3 male white pigs of 90 days old were immunized with a mixture of 5 polypeptides of the application (100. Mu.g/head of each polypeptide), boosted once a month, and the proportion of immune cells in peripheral blood was measured by a 14d flow cytometer after two-immunization. The same volume of PBS immunized group served as control.

The detection results are shown in fig. 13-14, wherein fig. 13 shows the proportion level of the secondary-exemption 14d, B lymphocyte subpopulation; FIG. 14 is CD8 ⁺ T lymphocyte subpopulation proportion level. From FIGS. 13 to 14, it is understood that the mixed immunization with 5 polypeptides of the present application can promote the generation of lymphocyte immune response in swine organism and enhance swine immunity.

EXAMPLE 6 immunopotentiator immune cell typing experiment of animals

3 male white pigs of 90 days old are immunized BY 5 polypeptide mixtures (100 mug/head parts of each polypeptide) of the foot-and-mouth disease O/MYA98/BY/2010 strain inactivated vaccine or inactivated vaccine, one month later, the immunization is enhanced, and the proportion of immune cells in peripheral blood is detected BY a 14d flow cytometer after double immunization. The same volume of PBS immunized group served as control.

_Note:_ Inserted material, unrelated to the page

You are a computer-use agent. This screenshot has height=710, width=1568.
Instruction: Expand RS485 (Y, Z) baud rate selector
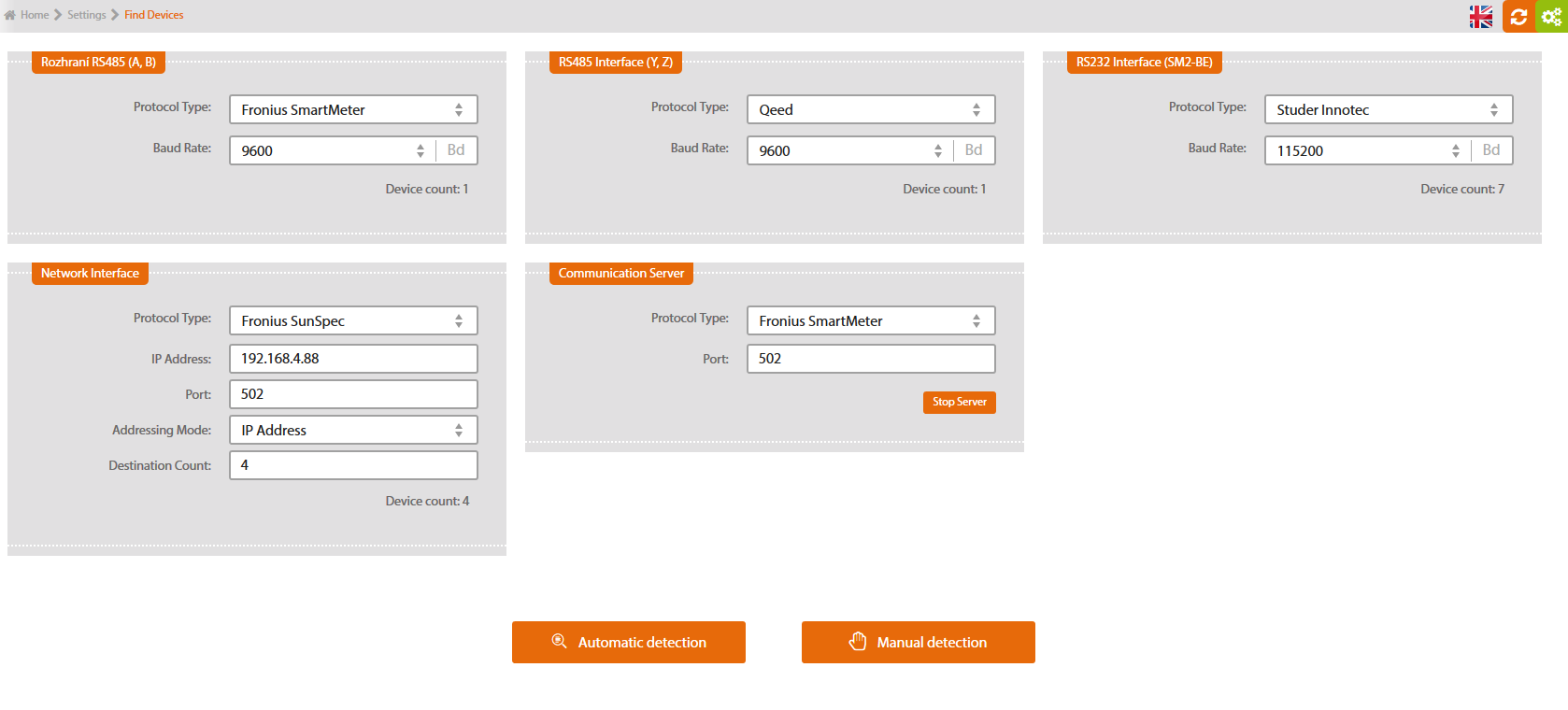coord(849,150)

The detection results are shown in fig. 15-16, wherein fig. 15 shows the proportion level of the secondary-exemption 14d, B lymphocyte subpopulation; FIG. 16 is CD8 ⁺ T lymphocyte subpopulation proportion level. From FIGS. 15 to 16, it is understood that 5 polypeptides of the present application can enhance the level of lymphocyte immune response of the swine foot-and-mouth disease vaccine, and enhance the immunogenicity of the vaccine.

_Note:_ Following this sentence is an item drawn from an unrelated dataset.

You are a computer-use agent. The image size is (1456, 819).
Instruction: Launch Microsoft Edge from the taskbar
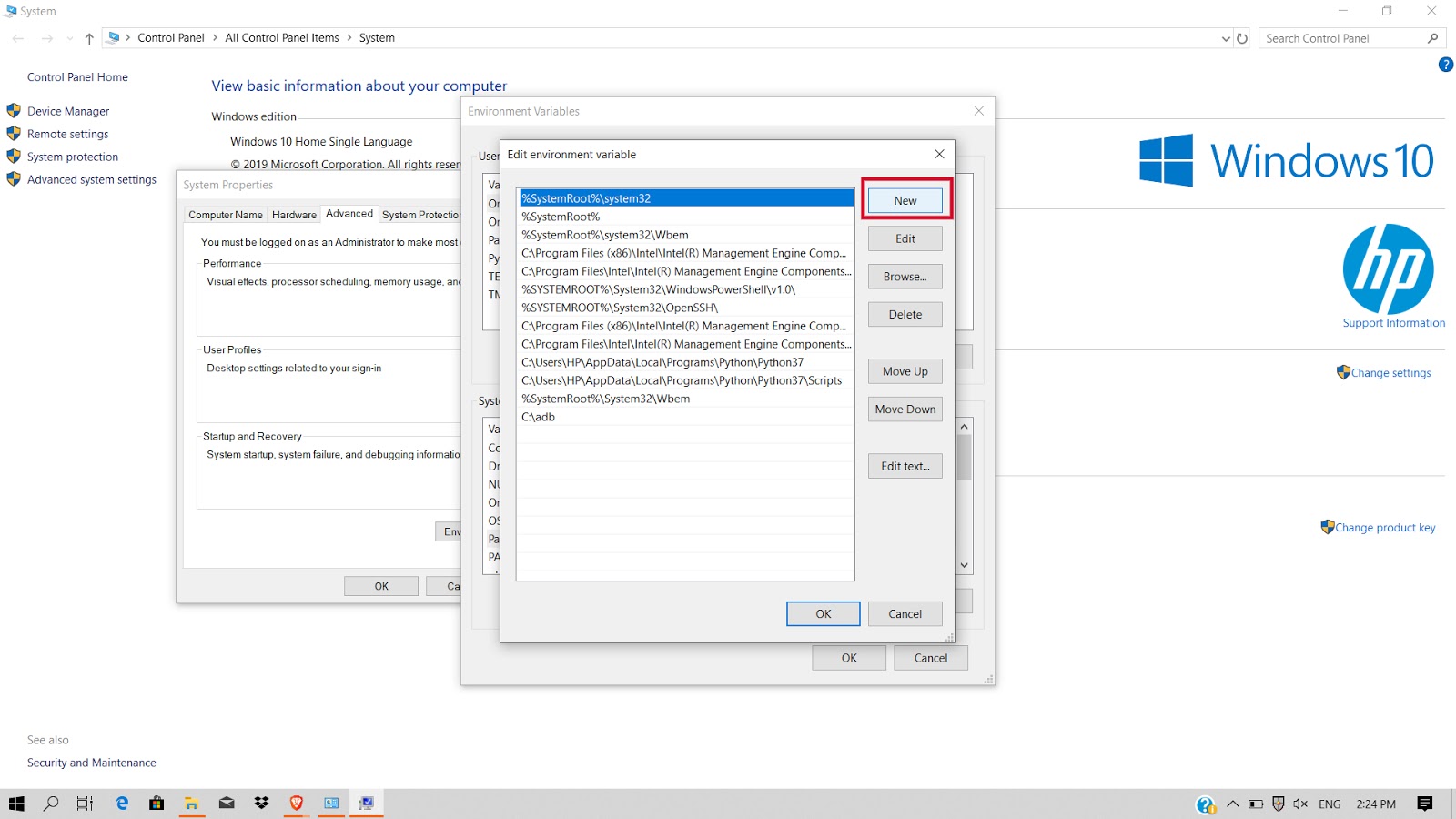(x=122, y=804)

The foregoing is merely a preferred embodiment of the present application and it should be noted that modifications and adaptations to those skilled in the art may be made without departing from the principles of the present application, which are intended to be comprehended within the scope of the present application.

Sequence listing

<110> the animal doctor institute of Lanzhou, china academy of agricultural sciences

<120> polypeptide for promoting pig organism to generate broad spectrum acquired immune response and application thereof

<160> 5

<170> SIPOSequenceListing 1.0

<210> 1

<211> 9

<212> PRT

<213> Artificial sequence (Artificial Sequence)

<400> 1

Ala Ser Ala Ile Asn Phe Leu Leu Leu

1 5

<210> 2

<211> 10

<212> PRT

<213> Artificial sequence (Artificial Sequence)

<400> 2

Ser Ala Ser Ala Ile Asn Phe Leu Leu Leu

1 5 10

<210> 3

<211> 9

<212> PRT

<213> Artificial sequence (Artificial Sequence)

<400> 3

His Ser Ile Asn Met Gly Ile Phe Leu

1 5

<210> 4

<211> 12

<212> PRT

<213> Artificial sequence (Artificial Sequence)

<400> 4

Leu Phe Pro Met Tyr Ser His Leu Phe Thr Leu Ile

1 5 10

<210> 5

<211> 12

<212> PRT

<213> Artificial sequence (Artificial Sequence)

<400> 5

Phe Thr Gly Met Val Pro Val Ser Glu Tyr Leu Ile

1 5 10

Claims (2)

1. A polypeptide for promoting a pig organism to generate a broad-spectrum acquired immune response, wherein the polypeptide is a first polypeptide or a fourth polypeptide;

the amino acid sequence of the first polypeptide is shown as SEQ ID NO. 1;

the amino acid sequence of the fourth polypeptide is shown as SEQ ID NO. 4;

the polypeptide can promote proliferation of mononuclear macrophages of healthy pig organisms and/or promote CD8 of healthy pig organisms ⁺ T cells and B cells secrete IFN-gamma to enhance the broad spectrum acquired immune response of the swine organism.

2. Use of the polypeptide of claim 1 for the preparation of a formulation for promoting a broad spectrum of acquired immune responses in a swine organism.